My cultural setting for Manicotti and Murder
|Because this novel is set in present-day America, in the Midwest, I do not think the cultural setting will be difficult for people to grasp. Laws are enforced by the typical law enforcement agencies – police and sheriff’s departments as well as, I suppose, the FBI and whatnot at the federal level. I don’t think the federal level will play into this novel, but I suppose that could happen, given the illegal activity that I have planned for the plot (and, as we all know, sometime our characters just take things in a direction we did not intend!).
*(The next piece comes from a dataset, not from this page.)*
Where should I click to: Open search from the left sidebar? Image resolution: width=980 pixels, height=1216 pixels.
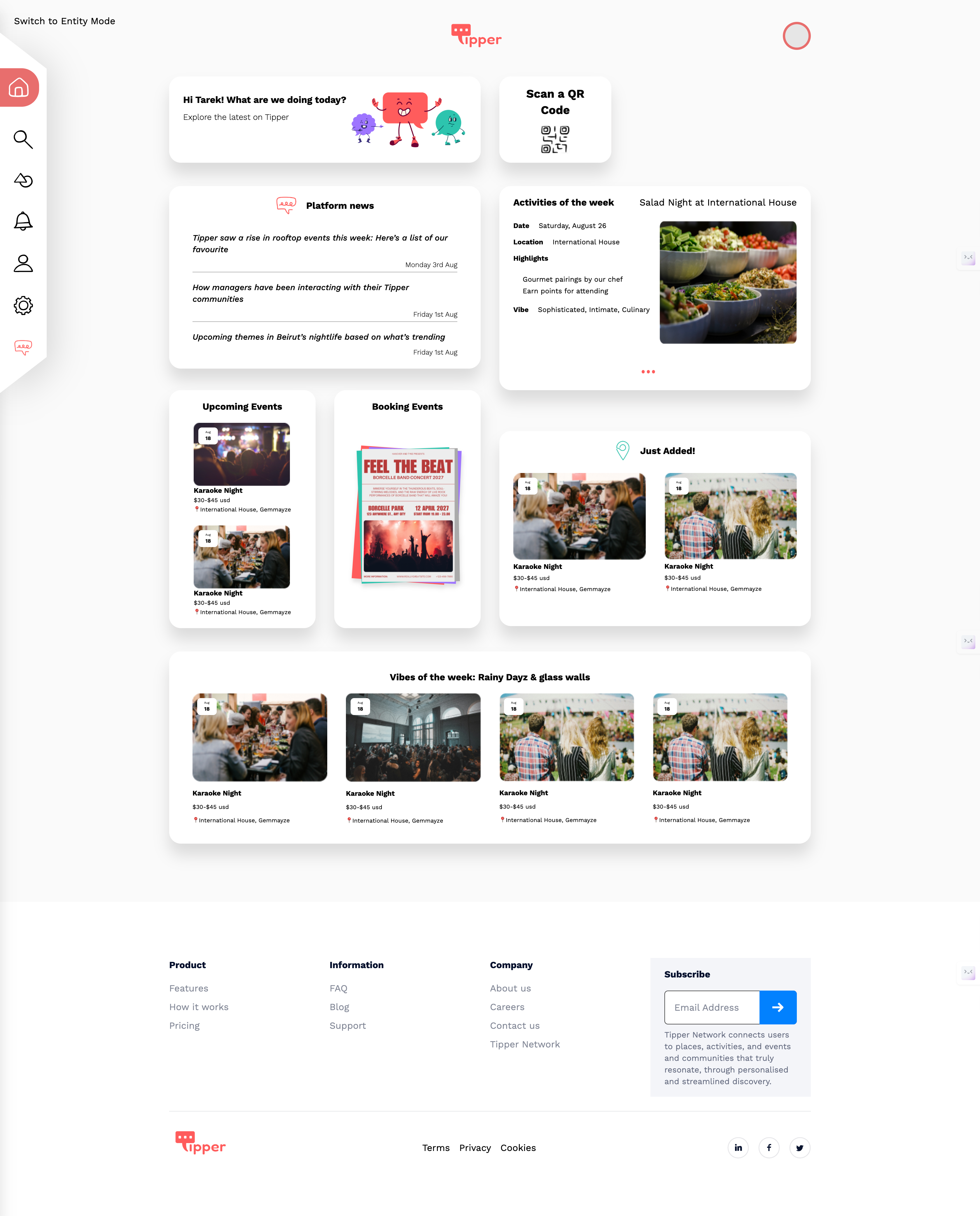(23, 139)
The setting, at least for the antagonist, really affects his pre-story life. Gary does not like being part of the amusement park scene, but it’s really been his only option. He is not highly motivated at all, to do anything with his life. He has always hated his family’s involvement in the amusement park. Kids in school called him a Carnie (used, in this instance, as a derogatory term for someone involved in a carnival). For that reason he would rather do anything but be involved in the family’s business. However, at the same time, he has squandered every other opportunity he has even had. His criminal record, now, has really left him few options.
Gary is involved in a criminal underground that has definite rules that do not always conform to what the “normal public” understands. He is to keep his mouth shut about anything and everything that happens, and who does what to whom, or who is hired to do what to whom. Gary’s weakness, though, is his ex-wife Rita. He tells her too much, which eventually breaks down everything in Gary’s life. He has broken the biggest of rules, which will also put him in jeopardy. He will need to “re-prove” himself, and in short order, if he wants to stay associated with the criminal element with which he is currently associated. Not being associated with this element, of course, will mean certain death.